Philip Koons, the Ringling High School football coach and principal, walks out of the Ringling Public Schools superintendent's office to his truck with a box on Wednesday, Feb. 22, 2023 in Ringling, Okla. Koons is currently under OSBI investigation amid accusations of bullying and abuse.

Court documents show Jefferson County Associate District Judge Dennis Gay set a $5,000 bond for the 61-year-old Koons and set a sentencing date for March 12.

Gay signed a document accepting Koons’ plea, but did not sign another posted document that listed terms of a potential plea agreement. A box checked on the document indicated that Koons’ plea was accepted, but not the plea agreement, and that Koons maintained his plea without the plea agreement. Details about the nature of the plea agreement were not immediately available.

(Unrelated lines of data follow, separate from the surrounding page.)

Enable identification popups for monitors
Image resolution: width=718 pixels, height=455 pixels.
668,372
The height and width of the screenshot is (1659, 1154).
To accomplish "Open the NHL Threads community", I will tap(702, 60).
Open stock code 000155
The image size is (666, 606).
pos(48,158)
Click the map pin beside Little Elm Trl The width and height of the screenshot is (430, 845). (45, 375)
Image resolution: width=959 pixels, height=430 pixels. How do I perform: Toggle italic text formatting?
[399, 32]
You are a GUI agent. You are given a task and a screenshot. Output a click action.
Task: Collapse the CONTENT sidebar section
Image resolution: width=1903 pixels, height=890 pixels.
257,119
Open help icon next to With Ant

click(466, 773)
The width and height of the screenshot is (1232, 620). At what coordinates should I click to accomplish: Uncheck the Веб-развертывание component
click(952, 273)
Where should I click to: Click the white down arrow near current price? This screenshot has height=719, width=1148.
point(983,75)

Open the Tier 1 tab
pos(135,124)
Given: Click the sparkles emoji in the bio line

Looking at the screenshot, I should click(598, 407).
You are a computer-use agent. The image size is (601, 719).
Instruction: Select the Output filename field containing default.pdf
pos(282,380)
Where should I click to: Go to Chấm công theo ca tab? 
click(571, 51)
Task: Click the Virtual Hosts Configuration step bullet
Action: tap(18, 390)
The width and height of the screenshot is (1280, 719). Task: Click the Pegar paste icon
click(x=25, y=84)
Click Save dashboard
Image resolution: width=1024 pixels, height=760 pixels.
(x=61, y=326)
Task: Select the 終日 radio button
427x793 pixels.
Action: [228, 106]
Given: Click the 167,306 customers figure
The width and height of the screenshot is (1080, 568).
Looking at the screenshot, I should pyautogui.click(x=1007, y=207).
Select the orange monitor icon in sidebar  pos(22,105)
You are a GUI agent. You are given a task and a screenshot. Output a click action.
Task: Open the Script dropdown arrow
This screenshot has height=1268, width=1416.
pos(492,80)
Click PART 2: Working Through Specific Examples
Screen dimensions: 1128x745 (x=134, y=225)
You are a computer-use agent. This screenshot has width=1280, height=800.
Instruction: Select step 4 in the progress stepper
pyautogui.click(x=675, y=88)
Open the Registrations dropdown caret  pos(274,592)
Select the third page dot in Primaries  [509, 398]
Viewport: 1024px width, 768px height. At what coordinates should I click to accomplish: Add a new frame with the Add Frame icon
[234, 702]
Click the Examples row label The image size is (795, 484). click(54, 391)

Shelby Shelton, an Oklahoma City attorney who has represented Koons in the case, did not immediately return a call for comment after business hours on Tuesday. Kent Southward, the superintendent for Ringling Public Schools, also did not immediately return a phone message left Tuesday night.

Dan Isett, a spokesman for the Oklahoma State Department of Education, said Tuesday he didn’t know if Koons’ teaching certification in the state remains active.

In 29 seasons of coaching at Tuttle, Clinton and Ringling, Koons compiled a 282-71 record, winning Class 3A titles with Tuttle in 2001 and 2005 and the Class A title with Ringling in 2019. He's a member of the Oklahoma Coaches Association Hall of Fame. But at each stop, Koons has faced criticism for his coaching methods.

Court records allege Koons used "profane, degrading and derogatory language towards student-athletes under his supervision" on the Ringling Blue Devils football team, which he began coaching in 2018. Several players alleged he bullied and intimidated them as the football team competed every year for a Class A title.

Some of those players told The Oklahoman Koons repeatedly used racist and homophobic slurs to refer to them and once required them to complete exercise drills while they were undressed in the locker room.

The allegations came to public light during a February 2023 school board meeting and led to a three-month inquiry by the Oklahoma State Bureau of Investigation. Koons was initially suspended but was reinstated in June after investigators forwarded their report on to the district attorney.

He also was the high school and junior high principal in Ringling, a town of about 900 people.

Koons also had been accused of of misconduct during a previous coaching stop at Clinton, from which he resigned following rumors of an incident with players. In 2013, KFOR reported football parents wanted Koons fired from his coaching job in Tuttle, saying he called their son derogatory names and taunted him to the point that the child “wanted to commit suicide.”Koons is the second state championship-winning coach to face legal trouble in recent months. In November, Jeff Myers gave up his coaching job after the Kingfisher Public Schools district settled a federal lawsuit over hazing and bullying inside the football program for $5 million.